Initiativen und Projekte wie jene in Braunschweig gibt es mittlerweile in vielen deutschen Städten und Kommunen. Die Unterstützung von Unternehmen und die Tatkraft vieler Bürger helfen dabei, den Radius der öffentlichen WLAN-Abdeckung zu erweitern „Ich kann dazu beitragen, den Rückstand, den wir in Sachen Internet haben, aufzuholen“, nennt Marco Töpke seine Motivation und spricht damit für viele tausend Freifunker in der Republik, die ohne Gewinnabsicht angetreten sind, um unzählige Zugangs-Oasen zu schaffen. Und auch in Politik und Verwaltung ist das Bewusstsein für die Bedeutung von flächendeckendem kabellosem Netzzugang im Sinne digitaler Teilhabe längst gegenwärtig.
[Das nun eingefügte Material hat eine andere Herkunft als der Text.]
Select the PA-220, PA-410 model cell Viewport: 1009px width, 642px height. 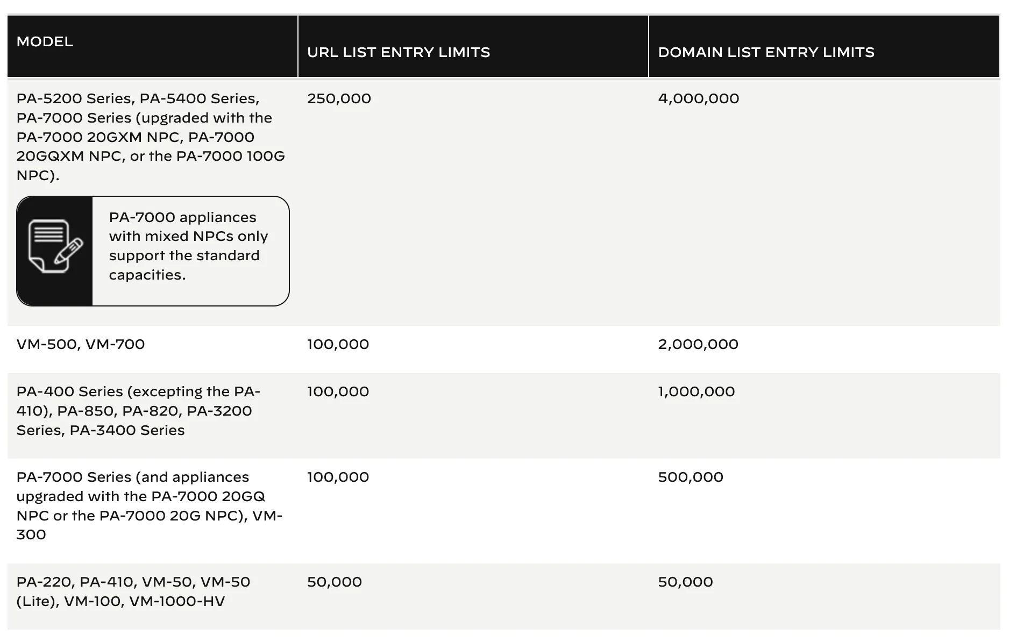coord(133,591)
Maik Trescher, der mit seinem Team auch für den Breitbandausbau zuständig ist, bringt es auf den Punkt: „Falls es heute nicht bereits der Fall sein sollte, so bin ich doch sicher, dass die Versorgung mit Internet irgendwann zur öffentlichen Daseinsvorsorge gehören wird.“
Text: Christoph Matthies, 20.05.2020
Weitere Informationen
Was ist Freifunk?
Die dezentral organisierte und gemeinnützige Initiative Freifunk hat es sich zur Aufgabe gemacht, die Abdeckung mit kostenlosem Internet im öffentlichem Raum zu erhöhen. Dazu werden WLAN-Router verwendet, deren offenes, unzensiertes und unverschlüsseltes Netz ohne Anmeldung von jedermann genutzt werden kann. Wie viel seiner eigenen Bandbreite man für die Öffentlichkeit freigeben möchte, kann jeder Freifunk-Anbieter selbst entscheiden. Die Initiative ist community-basiert, die regionalen Gruppen und Vereine setzen auf ehrenamtliche Mitarbeiter und Spenden. Auftrieb erhielt der Freifunk in Deutschland durch eine Gesetzesänderung zur „Störerhaftung“ im Oktober 2017. Seitdem können WLAN-Anbieter nicht mehr für rechtswidriges Verhalten der Nutzer verantwortlich gemacht werden. Informationen zum Braunschweiger Freifunk-Projekt und wie man mitmachen kann, gibt es unter freifunk-bs.de.
Öffentliche WLAN-Hotspots in Braunschweig
In der Innovationskarte erhalten Sie in der Rubrik "Infrastruktur" eine Übersicht über alle frei verfügbaren BS|HotSpots und Freifunk-Knoten.